Exercise goal:
Task for the records below: please retype exactly and only the lines from the first through the one with "Nanotecnología (56, 2003)", with every picture omitted.

Pixel coordinate grounding data:
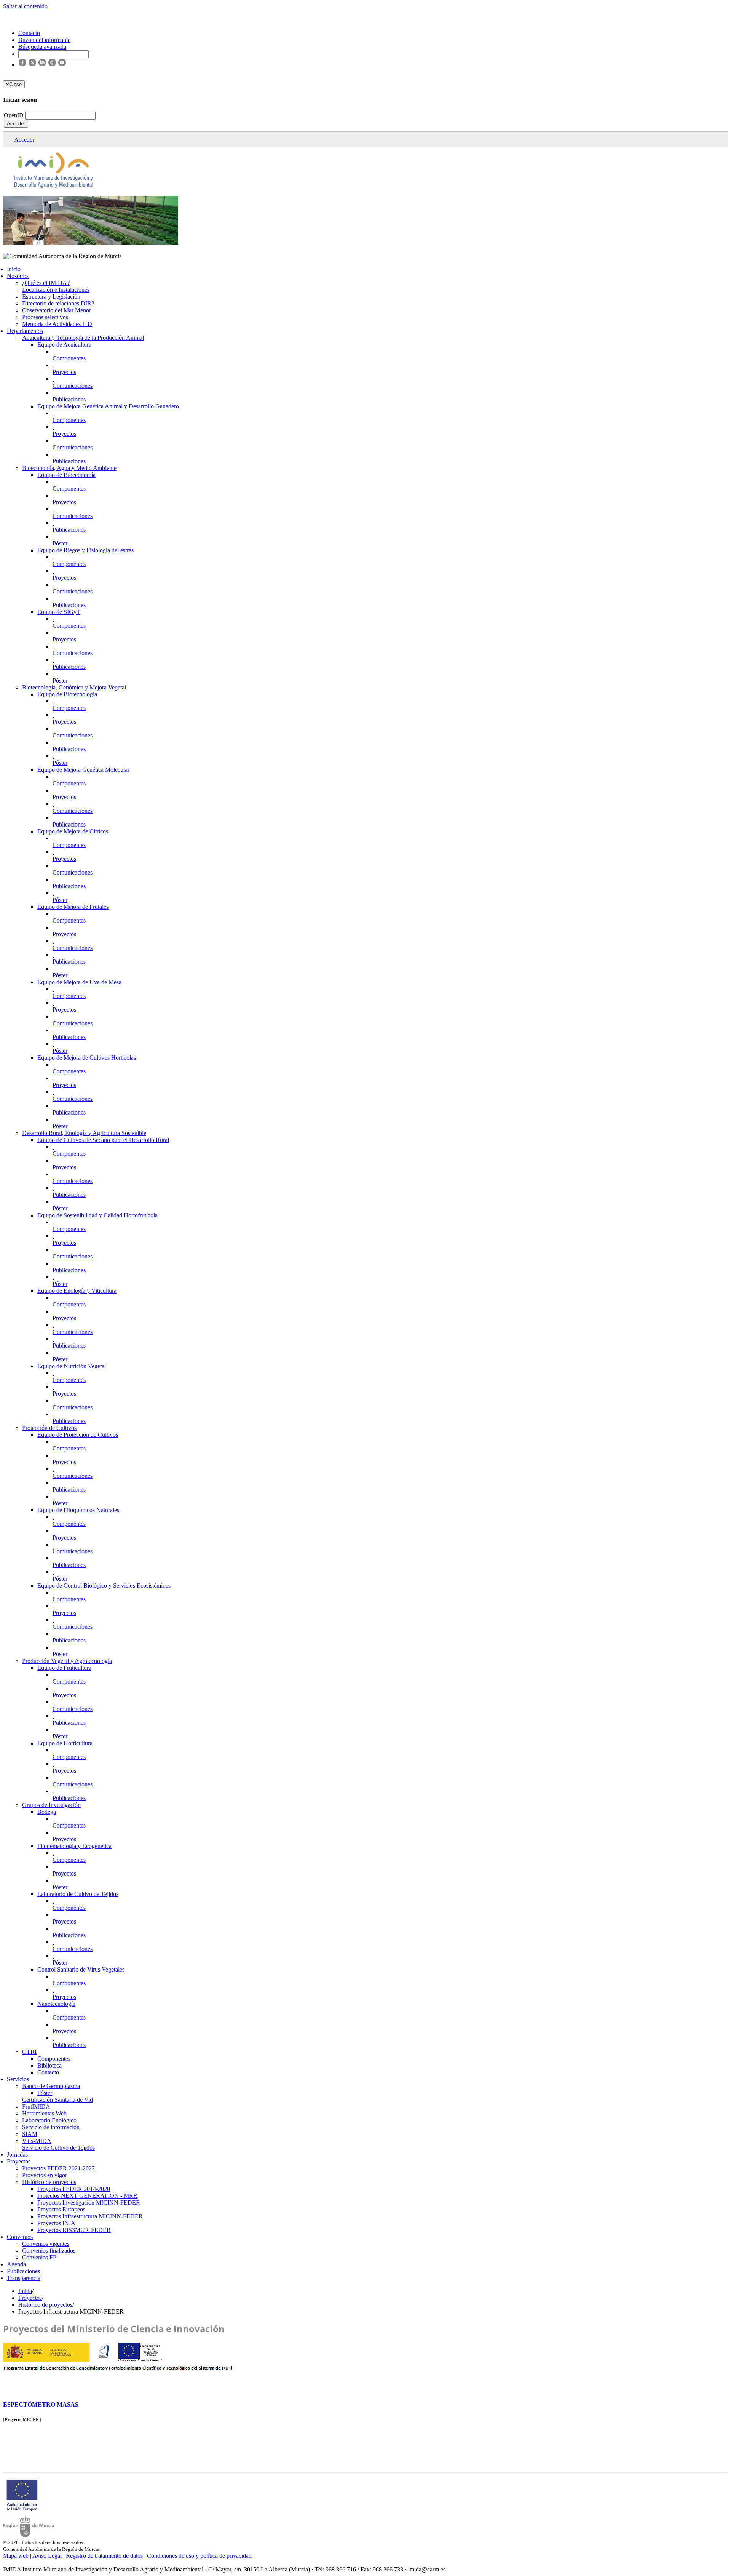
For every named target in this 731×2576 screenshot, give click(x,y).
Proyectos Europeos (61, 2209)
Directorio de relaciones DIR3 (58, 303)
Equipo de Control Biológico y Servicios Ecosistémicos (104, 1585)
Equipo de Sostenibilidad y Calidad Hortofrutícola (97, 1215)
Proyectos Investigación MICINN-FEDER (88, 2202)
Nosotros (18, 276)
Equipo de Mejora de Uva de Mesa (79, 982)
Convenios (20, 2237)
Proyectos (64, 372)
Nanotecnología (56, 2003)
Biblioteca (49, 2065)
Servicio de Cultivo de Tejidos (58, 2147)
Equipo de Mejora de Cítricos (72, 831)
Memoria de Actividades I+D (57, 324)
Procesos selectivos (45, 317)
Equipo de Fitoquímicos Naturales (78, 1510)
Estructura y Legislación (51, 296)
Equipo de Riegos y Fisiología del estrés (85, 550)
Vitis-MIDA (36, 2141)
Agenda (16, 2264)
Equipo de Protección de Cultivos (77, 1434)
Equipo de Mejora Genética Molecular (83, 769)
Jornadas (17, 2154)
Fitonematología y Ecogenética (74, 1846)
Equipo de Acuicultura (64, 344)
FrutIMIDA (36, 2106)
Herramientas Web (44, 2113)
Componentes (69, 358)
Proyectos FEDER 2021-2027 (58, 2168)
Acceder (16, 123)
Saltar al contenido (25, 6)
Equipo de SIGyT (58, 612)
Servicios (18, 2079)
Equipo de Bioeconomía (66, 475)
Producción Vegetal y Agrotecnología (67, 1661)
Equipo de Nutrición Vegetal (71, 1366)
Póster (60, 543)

Result for this task:
For every named target in this 731×2576 screenshot, give click(x,y).
Proyectos Europeos (61, 2209)
Directorio de relaciones DIR3 (58, 303)
Equipo de Control Biológico y Servicios Ecosistémicos (104, 1585)
Equipo de Sostenibilidad y Calidad Hortofrutícola (97, 1215)
Proyectos Investigación MICINN-FEDER (88, 2202)
Nosotros (18, 276)
Equipo de Mejora de Uva de Mesa (79, 982)
Convenios (20, 2237)
Proyectos (64, 372)
Nanotecnología (56, 2003)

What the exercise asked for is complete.